WHAT YOU NEED TO DO »
Reproduce the lines below from the one that contains "Save to Favorites (113, 330)" through the end, inclusive, and add nothing.
···
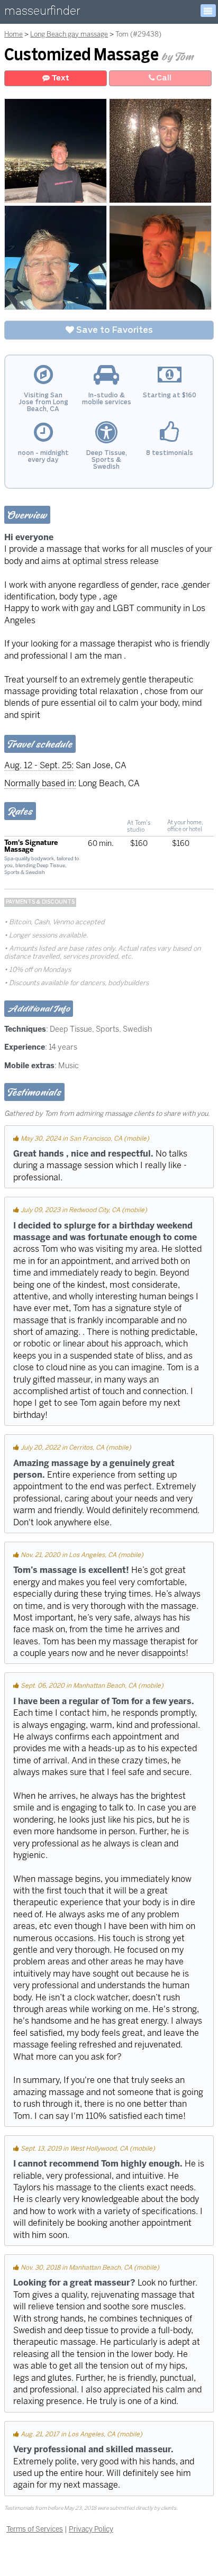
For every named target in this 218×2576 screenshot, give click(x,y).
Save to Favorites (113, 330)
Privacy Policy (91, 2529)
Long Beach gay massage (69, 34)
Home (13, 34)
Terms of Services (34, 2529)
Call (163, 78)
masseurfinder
···
RESPONSE TO THIS EXERCISE »
Save to Favorites (113, 330)
Privacy Policy (91, 2529)
Long Beach gay massage (69, 34)
Home (13, 34)
Terms of Services (34, 2529)
Call (163, 78)
masseurfinder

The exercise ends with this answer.